◆ **What you need to do**
Print nothing except the lines of the listing below from the line with "[Matchstick Monkey Bijtring Airforce" to the line with "privacy policy (1222, 1899)", each exactly as written, both ends included.

[Opening Provided records section]

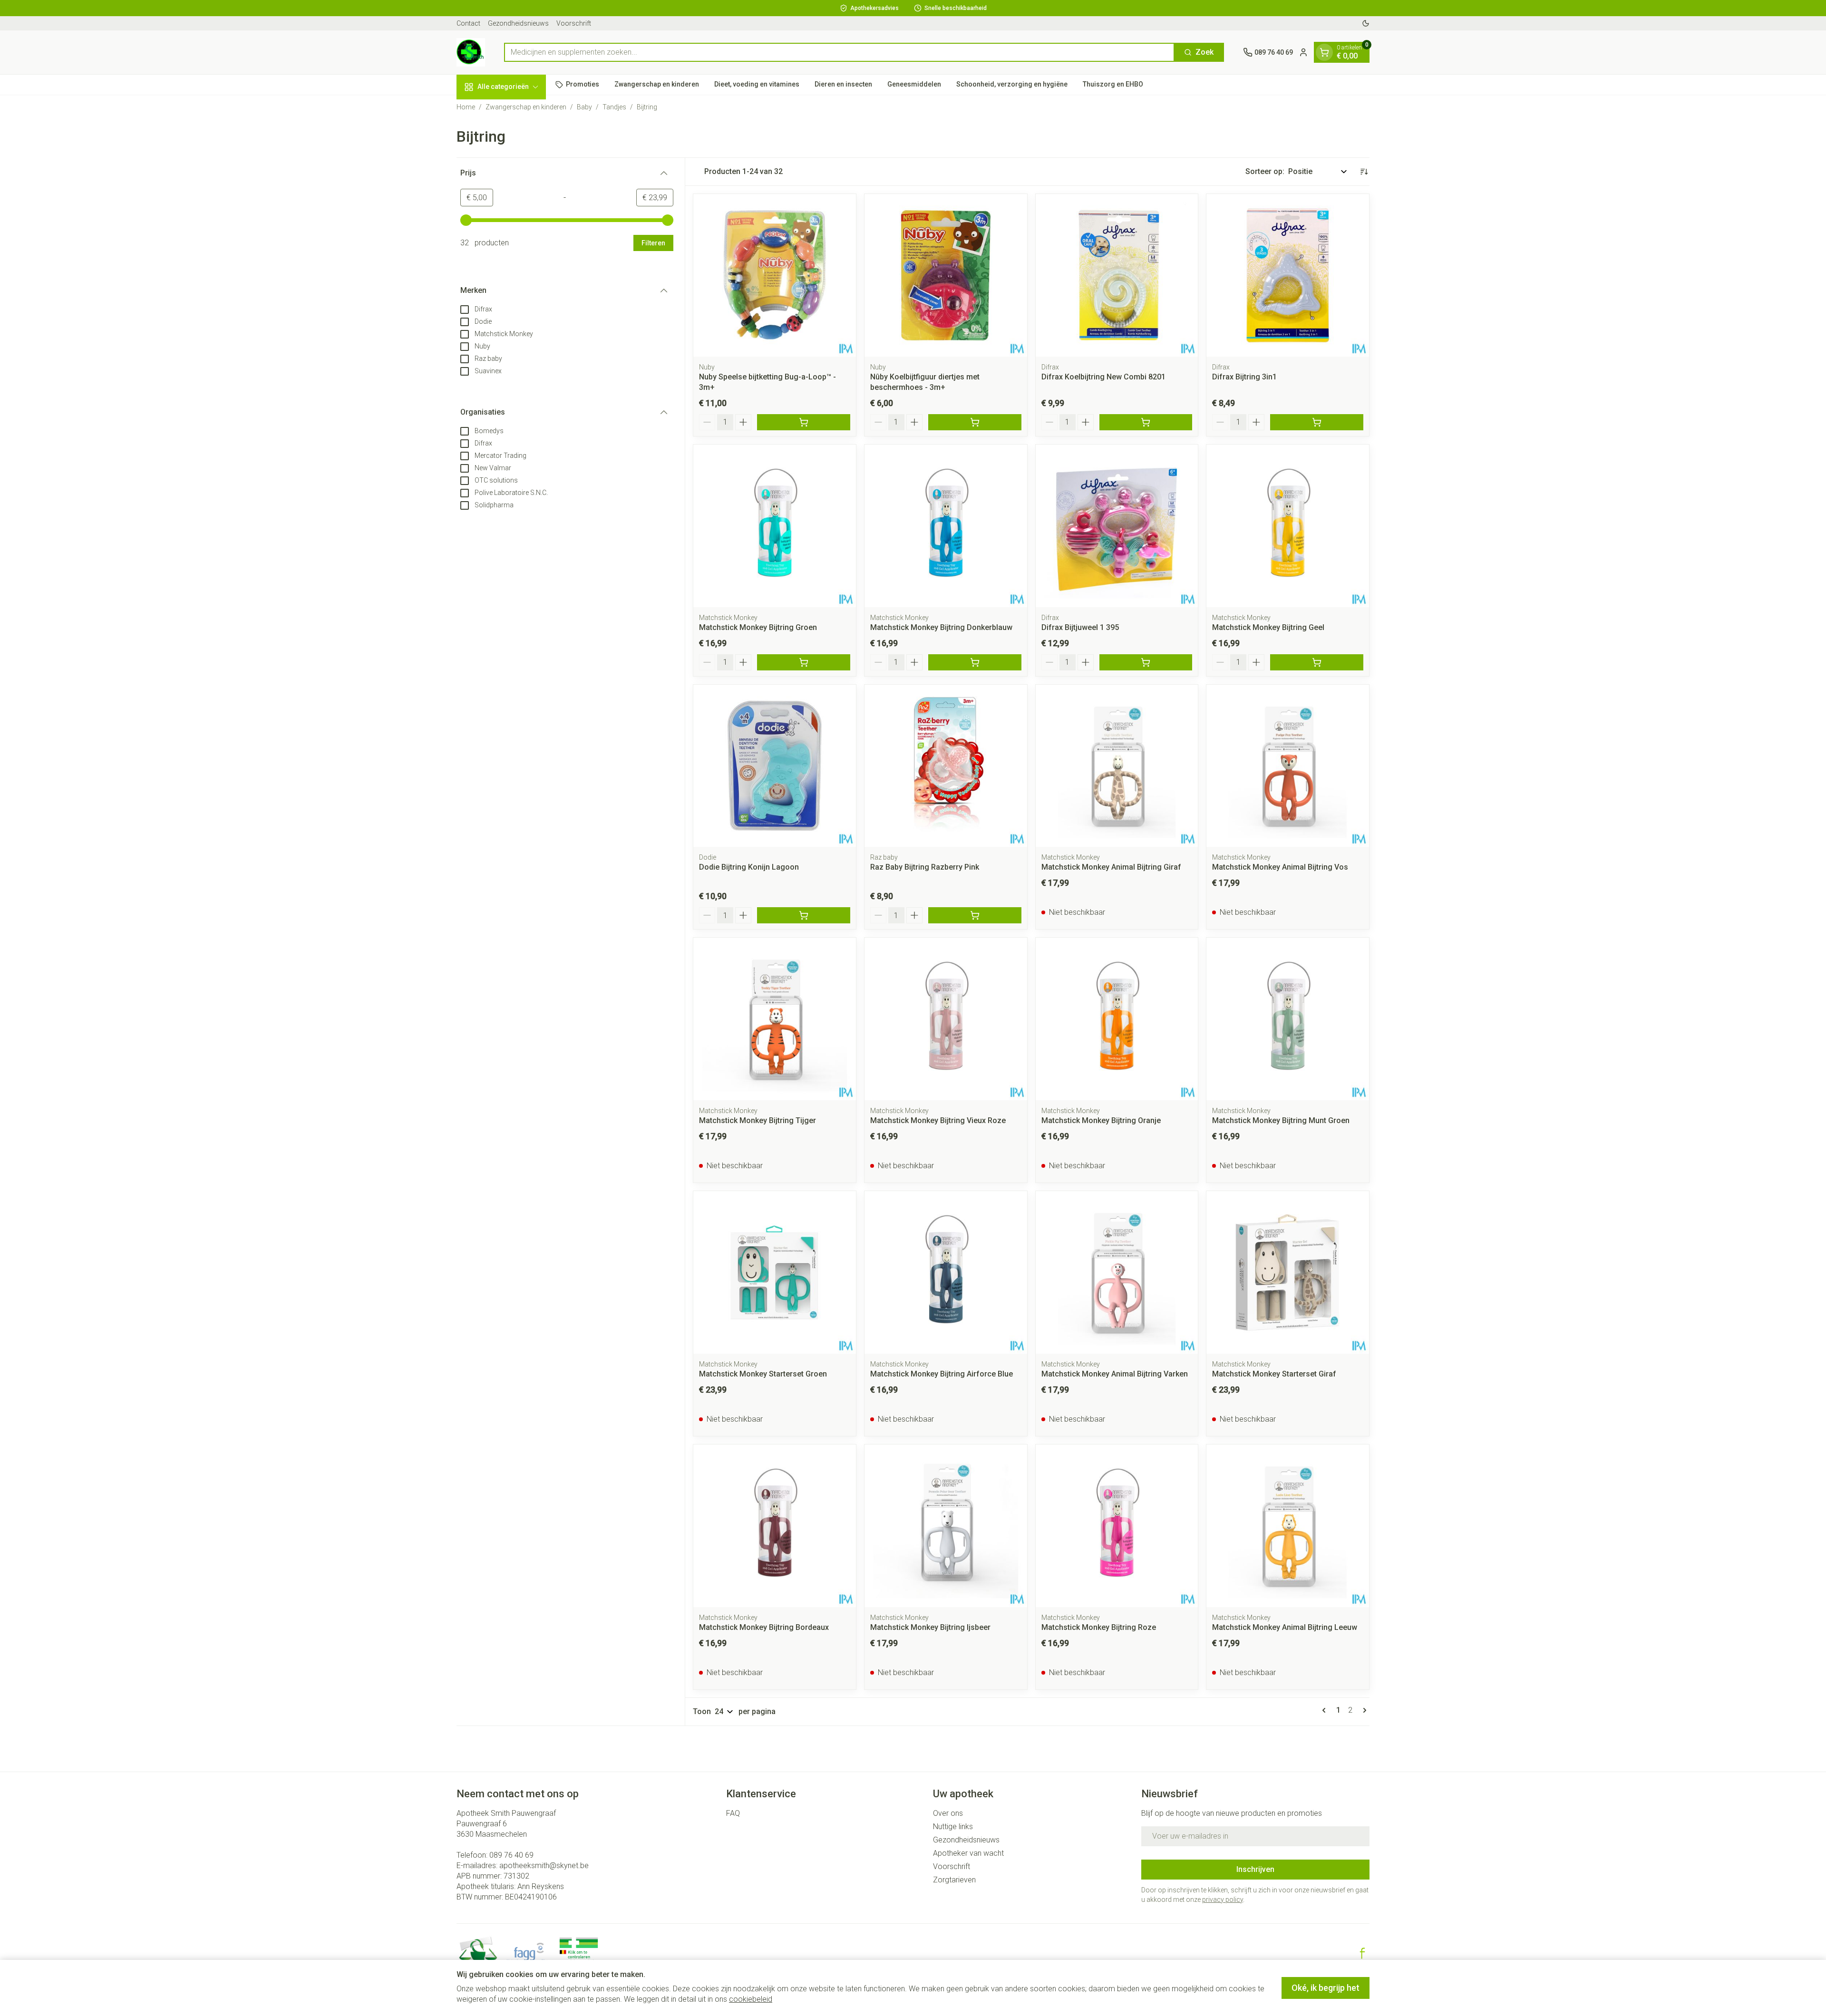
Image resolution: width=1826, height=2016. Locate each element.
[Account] (1303, 52)
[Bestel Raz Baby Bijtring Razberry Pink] (974, 915)
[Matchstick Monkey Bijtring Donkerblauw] (945, 526)
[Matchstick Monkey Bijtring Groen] (774, 526)
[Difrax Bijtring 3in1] (1287, 275)
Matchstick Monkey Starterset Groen (763, 1373)
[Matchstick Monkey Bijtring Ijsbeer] (945, 1525)
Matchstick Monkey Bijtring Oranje (1101, 1120)
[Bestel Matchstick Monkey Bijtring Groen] (803, 662)
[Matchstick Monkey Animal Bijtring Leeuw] (1287, 1525)
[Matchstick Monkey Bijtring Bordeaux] (774, 1525)
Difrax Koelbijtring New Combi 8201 (1103, 376)
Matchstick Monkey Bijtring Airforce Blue (941, 1373)
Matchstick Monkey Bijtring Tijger (757, 1120)
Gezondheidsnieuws (518, 23)
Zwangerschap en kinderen (656, 84)
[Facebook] (1362, 1953)
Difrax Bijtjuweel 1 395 (1080, 627)
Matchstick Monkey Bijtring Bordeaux (764, 1627)
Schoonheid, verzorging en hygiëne (1012, 84)
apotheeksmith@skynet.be (544, 1865)
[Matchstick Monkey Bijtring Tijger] (774, 1019)
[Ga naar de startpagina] (470, 52)
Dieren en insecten (843, 84)
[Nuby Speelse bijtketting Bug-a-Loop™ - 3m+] (774, 275)
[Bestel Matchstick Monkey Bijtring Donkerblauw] (974, 662)
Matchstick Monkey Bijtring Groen (758, 627)
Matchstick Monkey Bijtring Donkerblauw (941, 627)
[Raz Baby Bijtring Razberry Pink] (945, 766)
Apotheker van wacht (968, 1853)
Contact (468, 23)
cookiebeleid (750, 1999)
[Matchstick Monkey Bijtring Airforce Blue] (945, 1272)
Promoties (582, 84)
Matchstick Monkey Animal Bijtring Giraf (1111, 867)
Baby (584, 107)
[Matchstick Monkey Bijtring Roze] (1117, 1525)
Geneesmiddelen (914, 84)
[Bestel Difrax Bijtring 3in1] (1316, 422)
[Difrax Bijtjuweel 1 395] (1117, 526)
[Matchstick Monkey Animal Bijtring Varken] (1117, 1272)
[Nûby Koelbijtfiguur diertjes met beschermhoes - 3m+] (945, 275)
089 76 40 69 (511, 1855)
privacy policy (1222, 1899)
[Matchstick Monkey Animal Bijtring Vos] (1287, 766)
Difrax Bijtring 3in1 (1244, 376)
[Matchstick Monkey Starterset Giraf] (1287, 1272)
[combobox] (839, 52)
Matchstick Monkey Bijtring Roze (1098, 1627)
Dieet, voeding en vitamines (756, 84)
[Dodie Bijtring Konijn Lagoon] (774, 766)
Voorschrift (573, 23)
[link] (1325, 1710)
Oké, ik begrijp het (1326, 1988)
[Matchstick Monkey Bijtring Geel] (1287, 526)
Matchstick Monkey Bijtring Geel (1268, 627)
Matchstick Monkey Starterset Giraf (1274, 1373)
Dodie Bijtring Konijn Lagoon (749, 867)
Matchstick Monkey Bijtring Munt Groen (1281, 1120)
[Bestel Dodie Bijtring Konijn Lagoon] (803, 915)
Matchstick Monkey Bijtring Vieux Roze (938, 1120)
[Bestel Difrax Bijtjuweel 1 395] (1146, 662)
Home (465, 107)
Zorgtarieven (954, 1879)
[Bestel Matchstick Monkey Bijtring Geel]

[Closing Provided records section]

◆ **Task solution**
[Matchstick Monkey Bijtring Airforce Blue] (945, 1272)
Promoties (582, 84)
Matchstick Monkey Animal Bijtring Giraf (1111, 867)
Baby (584, 107)
[Matchstick Monkey Bijtring Roze] (1117, 1525)
Geneesmiddelen (914, 84)
[Bestel Difrax Bijtring 3in1] (1316, 422)
[Difrax Bijtjuweel 1 395] (1117, 526)
[Matchstick Monkey Animal Bijtring Varken] (1117, 1272)
[Nûby Koelbijtfiguur diertjes met beschermhoes - 3m+] (945, 275)
089 76 40 69 (511, 1855)
privacy policy (1222, 1899)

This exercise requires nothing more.